All that is wanted is the exact lines from the first line of the data below through the line with "Viewport: 800px width, 648px height.", both ends included, with pictures omitted.

(Beginning of DATA TO EXAMINE)

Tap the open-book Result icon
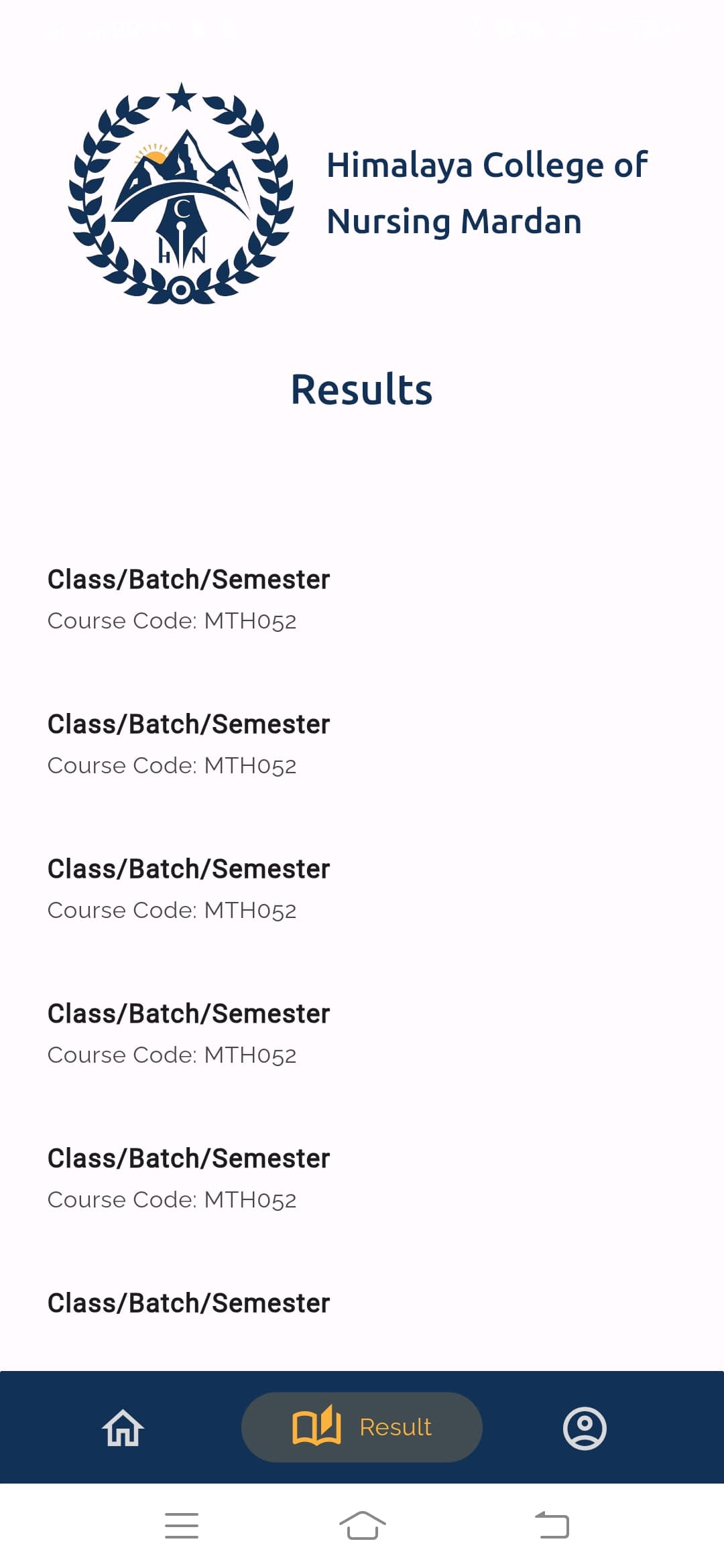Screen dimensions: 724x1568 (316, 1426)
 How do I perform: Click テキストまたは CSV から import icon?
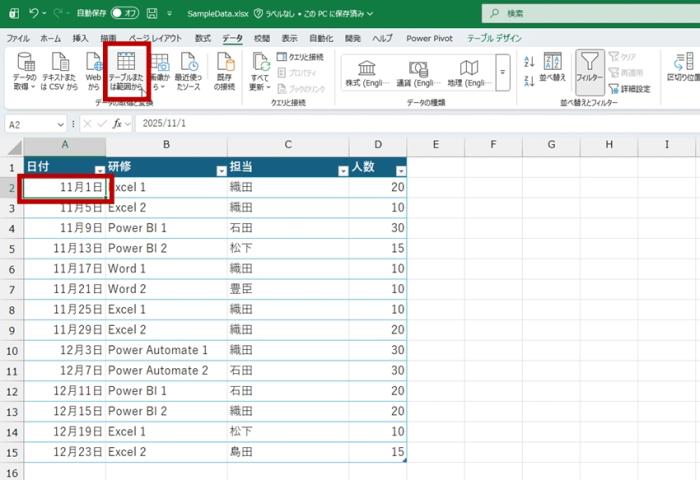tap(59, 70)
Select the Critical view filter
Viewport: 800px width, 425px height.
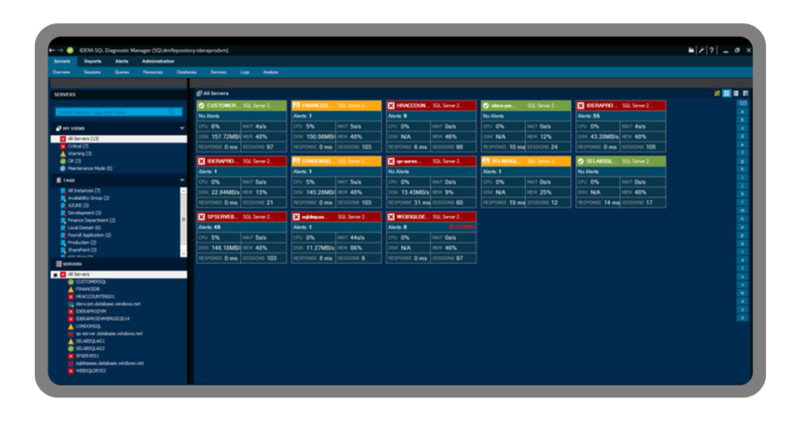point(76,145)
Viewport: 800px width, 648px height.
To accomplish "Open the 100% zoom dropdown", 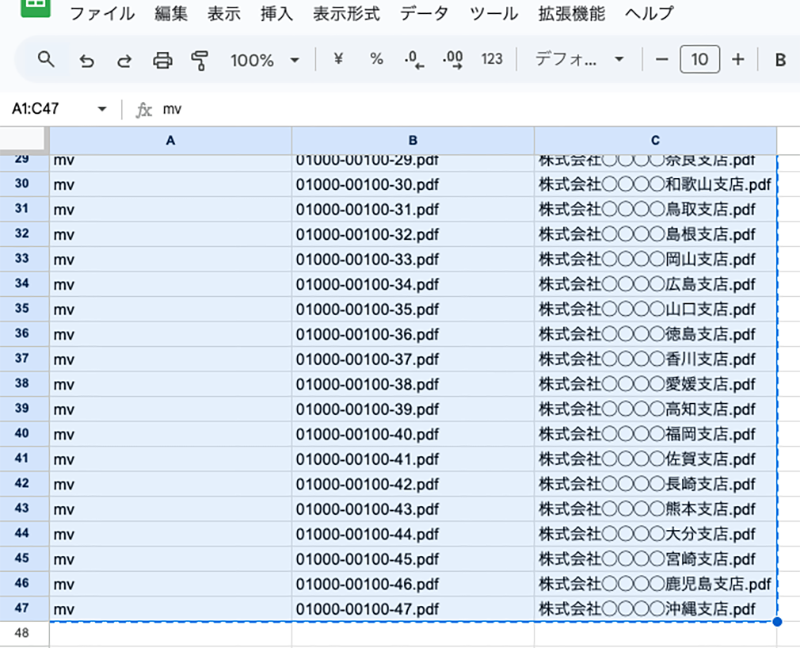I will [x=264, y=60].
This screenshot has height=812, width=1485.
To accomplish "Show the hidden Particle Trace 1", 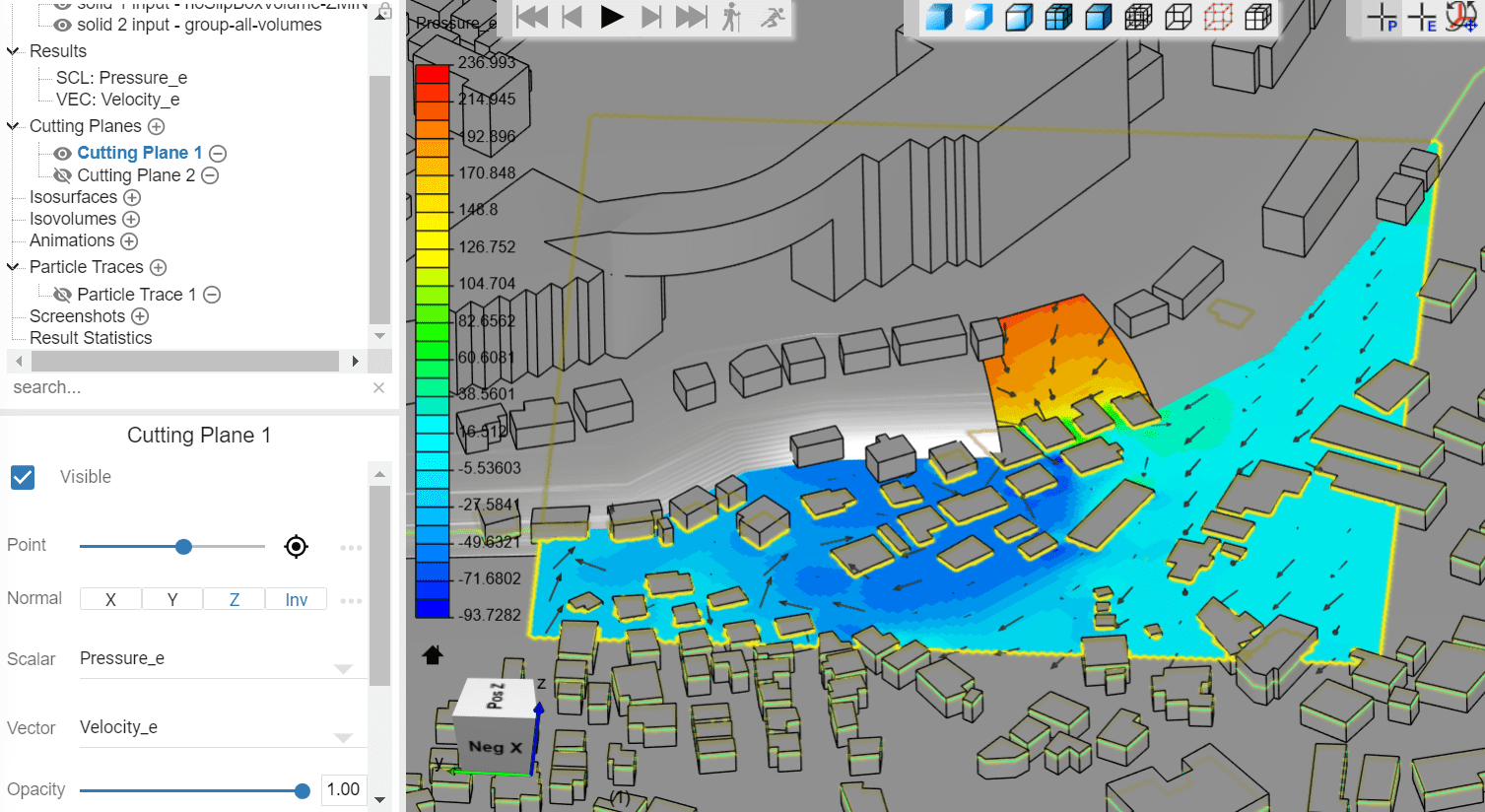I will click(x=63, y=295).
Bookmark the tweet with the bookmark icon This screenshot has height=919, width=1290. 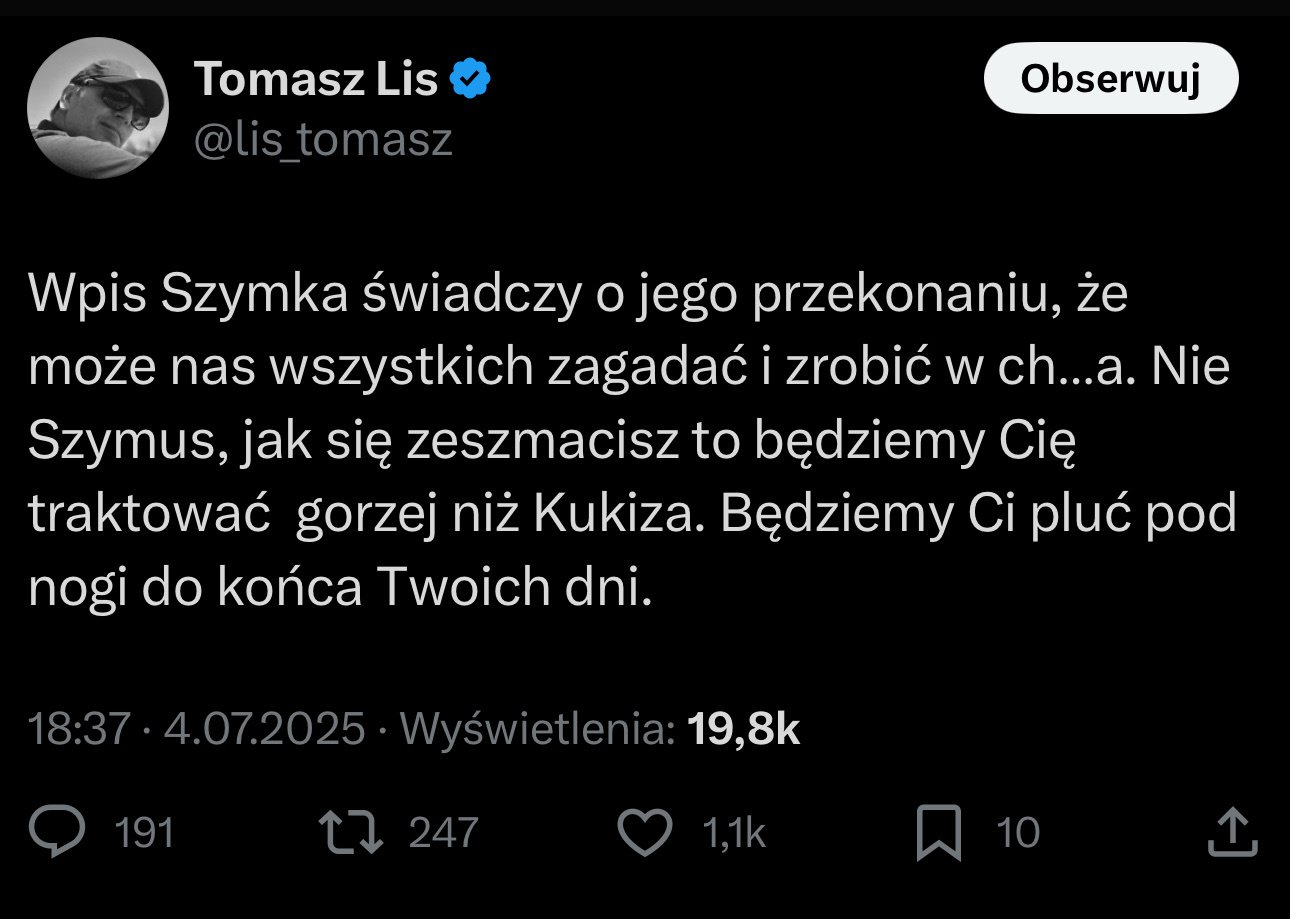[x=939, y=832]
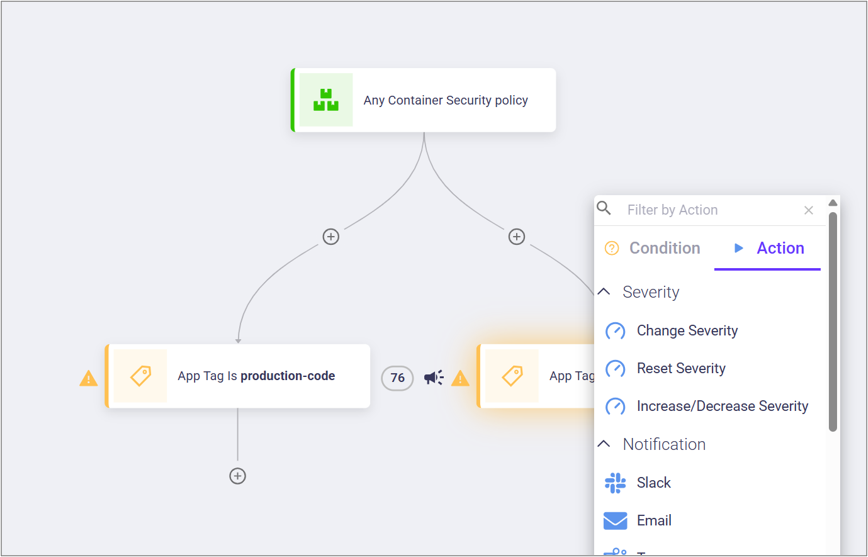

(End of DATA TO EXAMINE)

### EXPECTED ANSWER
Tap the open-book Result icon
Screen dimensions: 724x1568 (316, 1426)
 How do I perform: Click テキストまたは CSV から import icon?
tap(59, 70)
Select the Critical view filter
Viewport: 800px width, 425px height.
point(76,145)
Viewport: 800px width, 648px height.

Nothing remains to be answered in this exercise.